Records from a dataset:
= Beginning of Section =
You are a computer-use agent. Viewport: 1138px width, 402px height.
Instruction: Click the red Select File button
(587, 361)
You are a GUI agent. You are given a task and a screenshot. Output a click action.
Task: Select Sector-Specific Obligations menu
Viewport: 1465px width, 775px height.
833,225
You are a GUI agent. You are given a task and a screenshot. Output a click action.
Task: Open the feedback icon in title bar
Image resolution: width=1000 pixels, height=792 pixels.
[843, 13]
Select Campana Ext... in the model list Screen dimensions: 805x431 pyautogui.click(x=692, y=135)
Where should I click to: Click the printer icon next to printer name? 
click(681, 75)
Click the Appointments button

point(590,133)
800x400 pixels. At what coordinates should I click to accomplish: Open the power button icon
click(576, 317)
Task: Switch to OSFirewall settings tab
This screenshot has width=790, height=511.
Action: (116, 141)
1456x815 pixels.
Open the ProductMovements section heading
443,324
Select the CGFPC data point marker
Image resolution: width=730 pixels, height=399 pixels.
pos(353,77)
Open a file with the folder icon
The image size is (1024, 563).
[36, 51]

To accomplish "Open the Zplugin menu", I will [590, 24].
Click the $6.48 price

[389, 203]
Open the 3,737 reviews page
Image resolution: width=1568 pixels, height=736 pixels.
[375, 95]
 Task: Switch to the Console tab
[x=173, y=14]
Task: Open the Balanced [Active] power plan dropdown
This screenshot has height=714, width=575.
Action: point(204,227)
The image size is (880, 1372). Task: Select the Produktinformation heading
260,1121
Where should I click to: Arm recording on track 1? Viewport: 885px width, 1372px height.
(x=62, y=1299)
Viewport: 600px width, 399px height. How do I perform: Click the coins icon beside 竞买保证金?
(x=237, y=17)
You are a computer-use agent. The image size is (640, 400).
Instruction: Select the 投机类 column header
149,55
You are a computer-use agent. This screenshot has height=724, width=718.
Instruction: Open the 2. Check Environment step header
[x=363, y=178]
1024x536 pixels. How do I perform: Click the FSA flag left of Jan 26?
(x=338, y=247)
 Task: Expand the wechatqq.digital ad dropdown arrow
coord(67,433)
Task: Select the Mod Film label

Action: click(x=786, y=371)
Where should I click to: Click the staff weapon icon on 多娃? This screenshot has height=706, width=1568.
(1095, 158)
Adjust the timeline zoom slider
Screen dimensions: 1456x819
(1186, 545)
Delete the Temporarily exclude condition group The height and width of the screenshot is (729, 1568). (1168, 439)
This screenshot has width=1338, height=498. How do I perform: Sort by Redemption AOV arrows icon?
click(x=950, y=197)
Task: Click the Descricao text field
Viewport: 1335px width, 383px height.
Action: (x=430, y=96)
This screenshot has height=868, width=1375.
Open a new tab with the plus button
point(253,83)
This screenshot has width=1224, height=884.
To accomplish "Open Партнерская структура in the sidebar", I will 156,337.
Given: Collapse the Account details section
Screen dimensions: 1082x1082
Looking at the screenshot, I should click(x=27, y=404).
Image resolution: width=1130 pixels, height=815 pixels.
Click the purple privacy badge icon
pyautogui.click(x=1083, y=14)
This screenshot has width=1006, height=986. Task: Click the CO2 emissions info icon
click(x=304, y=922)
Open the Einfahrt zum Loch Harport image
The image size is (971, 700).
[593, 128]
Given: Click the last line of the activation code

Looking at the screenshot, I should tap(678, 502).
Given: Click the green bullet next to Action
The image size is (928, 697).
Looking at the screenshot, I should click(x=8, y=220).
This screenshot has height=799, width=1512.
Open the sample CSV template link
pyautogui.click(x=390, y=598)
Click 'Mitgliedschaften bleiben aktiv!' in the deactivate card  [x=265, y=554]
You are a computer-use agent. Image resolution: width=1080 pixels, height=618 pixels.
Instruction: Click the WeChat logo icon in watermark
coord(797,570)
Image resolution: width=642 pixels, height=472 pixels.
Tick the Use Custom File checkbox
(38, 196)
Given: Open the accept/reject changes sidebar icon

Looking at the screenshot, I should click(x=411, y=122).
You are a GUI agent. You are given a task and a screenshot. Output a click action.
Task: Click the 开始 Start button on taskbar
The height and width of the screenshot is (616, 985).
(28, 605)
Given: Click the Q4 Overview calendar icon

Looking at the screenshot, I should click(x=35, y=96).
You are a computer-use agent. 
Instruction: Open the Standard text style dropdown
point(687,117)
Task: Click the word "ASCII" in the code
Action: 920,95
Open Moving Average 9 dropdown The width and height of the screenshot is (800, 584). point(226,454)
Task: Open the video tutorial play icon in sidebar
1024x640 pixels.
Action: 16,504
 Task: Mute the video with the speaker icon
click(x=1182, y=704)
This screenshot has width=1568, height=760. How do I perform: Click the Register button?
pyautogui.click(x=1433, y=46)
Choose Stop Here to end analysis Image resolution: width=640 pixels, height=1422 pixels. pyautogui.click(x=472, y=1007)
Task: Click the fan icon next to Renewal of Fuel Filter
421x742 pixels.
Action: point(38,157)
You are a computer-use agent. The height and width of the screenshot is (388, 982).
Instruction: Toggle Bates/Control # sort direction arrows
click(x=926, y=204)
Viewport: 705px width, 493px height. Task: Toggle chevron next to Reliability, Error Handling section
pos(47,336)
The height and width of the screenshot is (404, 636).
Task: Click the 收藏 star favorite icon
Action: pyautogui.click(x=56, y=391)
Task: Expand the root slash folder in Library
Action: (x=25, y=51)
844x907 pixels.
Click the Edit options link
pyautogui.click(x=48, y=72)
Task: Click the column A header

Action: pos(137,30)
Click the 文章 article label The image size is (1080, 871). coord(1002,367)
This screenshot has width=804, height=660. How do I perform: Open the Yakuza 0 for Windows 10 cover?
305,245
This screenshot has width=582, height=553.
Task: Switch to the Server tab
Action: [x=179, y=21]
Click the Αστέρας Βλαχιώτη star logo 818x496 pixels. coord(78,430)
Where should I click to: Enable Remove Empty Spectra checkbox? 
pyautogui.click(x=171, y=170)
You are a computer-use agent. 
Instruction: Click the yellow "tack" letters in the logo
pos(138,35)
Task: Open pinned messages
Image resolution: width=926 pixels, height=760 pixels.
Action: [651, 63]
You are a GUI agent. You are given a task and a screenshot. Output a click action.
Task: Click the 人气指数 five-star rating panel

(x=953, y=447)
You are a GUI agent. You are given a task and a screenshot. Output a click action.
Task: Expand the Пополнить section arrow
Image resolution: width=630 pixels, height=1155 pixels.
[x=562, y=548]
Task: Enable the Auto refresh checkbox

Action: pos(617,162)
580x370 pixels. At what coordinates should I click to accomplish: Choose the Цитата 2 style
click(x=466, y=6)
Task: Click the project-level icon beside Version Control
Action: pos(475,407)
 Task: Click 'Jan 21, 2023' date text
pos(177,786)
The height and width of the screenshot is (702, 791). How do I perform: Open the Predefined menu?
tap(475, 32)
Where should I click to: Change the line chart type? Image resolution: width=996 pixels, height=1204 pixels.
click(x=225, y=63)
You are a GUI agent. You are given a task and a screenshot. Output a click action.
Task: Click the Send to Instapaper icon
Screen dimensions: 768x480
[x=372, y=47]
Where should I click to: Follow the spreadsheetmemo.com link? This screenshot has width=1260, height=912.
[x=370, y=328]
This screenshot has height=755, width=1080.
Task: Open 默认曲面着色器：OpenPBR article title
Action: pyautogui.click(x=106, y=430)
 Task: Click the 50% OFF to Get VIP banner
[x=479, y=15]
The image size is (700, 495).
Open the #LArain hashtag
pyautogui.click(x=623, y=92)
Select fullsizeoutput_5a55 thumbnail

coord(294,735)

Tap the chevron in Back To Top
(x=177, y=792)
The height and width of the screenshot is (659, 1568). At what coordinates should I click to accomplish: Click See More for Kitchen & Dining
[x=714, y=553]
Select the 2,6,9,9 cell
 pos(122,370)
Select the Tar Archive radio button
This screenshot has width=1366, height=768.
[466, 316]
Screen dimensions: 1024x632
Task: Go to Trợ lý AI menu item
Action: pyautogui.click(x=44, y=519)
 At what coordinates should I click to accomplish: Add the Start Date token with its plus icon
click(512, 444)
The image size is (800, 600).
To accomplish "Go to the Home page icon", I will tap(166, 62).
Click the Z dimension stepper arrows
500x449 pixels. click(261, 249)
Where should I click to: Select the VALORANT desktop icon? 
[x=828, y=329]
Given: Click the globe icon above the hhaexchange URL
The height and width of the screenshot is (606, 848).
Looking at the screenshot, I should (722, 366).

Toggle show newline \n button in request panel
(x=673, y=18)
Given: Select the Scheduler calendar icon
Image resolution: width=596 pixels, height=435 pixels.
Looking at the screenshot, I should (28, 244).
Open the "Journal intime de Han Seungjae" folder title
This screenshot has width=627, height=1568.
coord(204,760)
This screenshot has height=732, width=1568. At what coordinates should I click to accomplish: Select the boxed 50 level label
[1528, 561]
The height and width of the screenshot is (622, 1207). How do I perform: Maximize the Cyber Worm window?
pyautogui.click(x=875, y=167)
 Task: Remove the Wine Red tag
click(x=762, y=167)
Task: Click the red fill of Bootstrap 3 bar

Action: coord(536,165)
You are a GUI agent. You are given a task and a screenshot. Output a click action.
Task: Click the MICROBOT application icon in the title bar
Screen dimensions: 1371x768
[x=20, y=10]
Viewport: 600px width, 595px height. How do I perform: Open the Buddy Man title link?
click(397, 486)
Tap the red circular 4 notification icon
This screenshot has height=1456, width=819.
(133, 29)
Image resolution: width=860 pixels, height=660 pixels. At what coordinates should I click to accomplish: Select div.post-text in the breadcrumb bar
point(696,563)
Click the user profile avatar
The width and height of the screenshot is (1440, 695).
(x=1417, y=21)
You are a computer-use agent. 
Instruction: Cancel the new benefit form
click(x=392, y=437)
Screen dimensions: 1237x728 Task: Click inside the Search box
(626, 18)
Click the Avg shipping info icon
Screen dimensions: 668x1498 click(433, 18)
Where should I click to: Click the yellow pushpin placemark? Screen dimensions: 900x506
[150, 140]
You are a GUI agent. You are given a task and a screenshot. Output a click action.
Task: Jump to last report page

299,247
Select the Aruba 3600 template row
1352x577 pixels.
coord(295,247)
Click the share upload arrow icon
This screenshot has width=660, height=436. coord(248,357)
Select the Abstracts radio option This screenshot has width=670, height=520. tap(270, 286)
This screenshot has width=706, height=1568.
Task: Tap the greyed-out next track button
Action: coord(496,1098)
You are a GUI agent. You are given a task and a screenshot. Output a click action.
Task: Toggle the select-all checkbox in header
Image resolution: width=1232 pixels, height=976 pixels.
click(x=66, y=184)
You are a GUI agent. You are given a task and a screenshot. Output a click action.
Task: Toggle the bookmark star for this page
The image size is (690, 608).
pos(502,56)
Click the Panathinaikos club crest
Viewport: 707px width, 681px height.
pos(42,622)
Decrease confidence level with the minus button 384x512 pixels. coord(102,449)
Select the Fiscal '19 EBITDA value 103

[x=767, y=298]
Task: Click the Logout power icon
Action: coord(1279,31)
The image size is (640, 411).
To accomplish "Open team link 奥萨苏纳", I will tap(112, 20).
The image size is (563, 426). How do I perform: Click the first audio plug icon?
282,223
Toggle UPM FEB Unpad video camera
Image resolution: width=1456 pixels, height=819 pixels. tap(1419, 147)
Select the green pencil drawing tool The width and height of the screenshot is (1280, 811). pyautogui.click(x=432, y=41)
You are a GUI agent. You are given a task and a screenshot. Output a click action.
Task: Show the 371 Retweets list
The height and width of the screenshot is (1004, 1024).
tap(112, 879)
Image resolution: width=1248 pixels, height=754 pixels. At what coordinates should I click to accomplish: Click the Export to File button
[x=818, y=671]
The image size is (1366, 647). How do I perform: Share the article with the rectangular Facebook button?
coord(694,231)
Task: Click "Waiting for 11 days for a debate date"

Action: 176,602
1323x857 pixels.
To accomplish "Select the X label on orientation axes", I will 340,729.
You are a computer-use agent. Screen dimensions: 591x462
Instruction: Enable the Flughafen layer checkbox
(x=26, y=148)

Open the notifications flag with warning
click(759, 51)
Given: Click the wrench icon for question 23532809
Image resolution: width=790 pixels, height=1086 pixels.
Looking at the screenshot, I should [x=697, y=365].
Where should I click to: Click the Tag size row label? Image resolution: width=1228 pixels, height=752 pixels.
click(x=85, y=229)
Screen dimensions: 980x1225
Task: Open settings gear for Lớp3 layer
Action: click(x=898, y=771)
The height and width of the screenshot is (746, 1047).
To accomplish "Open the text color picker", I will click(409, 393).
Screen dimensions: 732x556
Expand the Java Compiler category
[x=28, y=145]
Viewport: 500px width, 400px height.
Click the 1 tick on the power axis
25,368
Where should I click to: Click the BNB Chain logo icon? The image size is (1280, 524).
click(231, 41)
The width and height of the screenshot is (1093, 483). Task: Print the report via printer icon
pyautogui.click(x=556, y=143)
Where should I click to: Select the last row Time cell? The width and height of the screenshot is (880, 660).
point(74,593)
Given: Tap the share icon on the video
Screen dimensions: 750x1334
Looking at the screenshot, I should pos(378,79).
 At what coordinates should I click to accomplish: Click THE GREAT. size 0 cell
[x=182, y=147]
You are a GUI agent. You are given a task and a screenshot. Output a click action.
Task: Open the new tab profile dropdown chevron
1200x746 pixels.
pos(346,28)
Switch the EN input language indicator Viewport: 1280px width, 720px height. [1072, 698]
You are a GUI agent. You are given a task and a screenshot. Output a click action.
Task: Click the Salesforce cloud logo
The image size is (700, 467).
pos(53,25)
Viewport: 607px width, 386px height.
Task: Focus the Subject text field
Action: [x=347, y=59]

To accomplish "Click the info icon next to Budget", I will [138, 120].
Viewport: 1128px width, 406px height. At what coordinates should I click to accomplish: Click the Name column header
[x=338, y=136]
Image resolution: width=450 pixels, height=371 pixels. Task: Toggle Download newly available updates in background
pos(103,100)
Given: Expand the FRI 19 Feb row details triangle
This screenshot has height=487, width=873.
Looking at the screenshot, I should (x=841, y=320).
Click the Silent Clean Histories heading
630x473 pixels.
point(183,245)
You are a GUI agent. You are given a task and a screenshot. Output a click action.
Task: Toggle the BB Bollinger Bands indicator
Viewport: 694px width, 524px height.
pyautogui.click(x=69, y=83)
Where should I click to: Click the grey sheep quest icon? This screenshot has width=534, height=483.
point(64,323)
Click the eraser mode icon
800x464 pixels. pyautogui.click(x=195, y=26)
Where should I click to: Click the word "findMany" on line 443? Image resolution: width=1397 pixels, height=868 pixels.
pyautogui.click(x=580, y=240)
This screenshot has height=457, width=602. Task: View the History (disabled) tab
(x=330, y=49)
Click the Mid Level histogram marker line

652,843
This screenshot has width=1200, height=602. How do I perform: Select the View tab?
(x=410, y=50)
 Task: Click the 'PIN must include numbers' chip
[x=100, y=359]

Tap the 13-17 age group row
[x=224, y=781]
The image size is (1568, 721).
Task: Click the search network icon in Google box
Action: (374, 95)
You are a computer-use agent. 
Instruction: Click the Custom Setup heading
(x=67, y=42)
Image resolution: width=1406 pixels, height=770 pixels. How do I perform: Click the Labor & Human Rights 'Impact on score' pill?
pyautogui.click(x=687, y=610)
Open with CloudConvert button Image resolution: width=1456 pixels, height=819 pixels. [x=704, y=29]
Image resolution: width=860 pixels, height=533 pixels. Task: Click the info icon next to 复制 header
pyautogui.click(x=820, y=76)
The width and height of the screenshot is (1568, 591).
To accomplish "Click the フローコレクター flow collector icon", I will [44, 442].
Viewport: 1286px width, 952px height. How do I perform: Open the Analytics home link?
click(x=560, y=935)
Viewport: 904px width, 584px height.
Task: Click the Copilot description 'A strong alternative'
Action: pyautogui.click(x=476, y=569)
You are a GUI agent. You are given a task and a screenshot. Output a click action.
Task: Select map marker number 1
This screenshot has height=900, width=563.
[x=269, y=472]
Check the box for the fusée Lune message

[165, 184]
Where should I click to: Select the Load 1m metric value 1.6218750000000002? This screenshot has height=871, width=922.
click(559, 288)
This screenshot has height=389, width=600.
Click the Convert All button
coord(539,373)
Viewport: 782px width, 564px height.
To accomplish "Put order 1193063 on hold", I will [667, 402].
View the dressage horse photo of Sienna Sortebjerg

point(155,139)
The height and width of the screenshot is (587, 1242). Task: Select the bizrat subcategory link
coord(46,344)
= End of Section =
* _WHAT THE EXERCISE ASKS_:
Which lines above contain the word "indicator"? Copy each of them.

* _YOUR RESPONSE_:
Switch the EN input language indicator Viewport: 1280px width, 720px height. [1072, 698]
Task: Toggle the BB Bollinger Bands indicator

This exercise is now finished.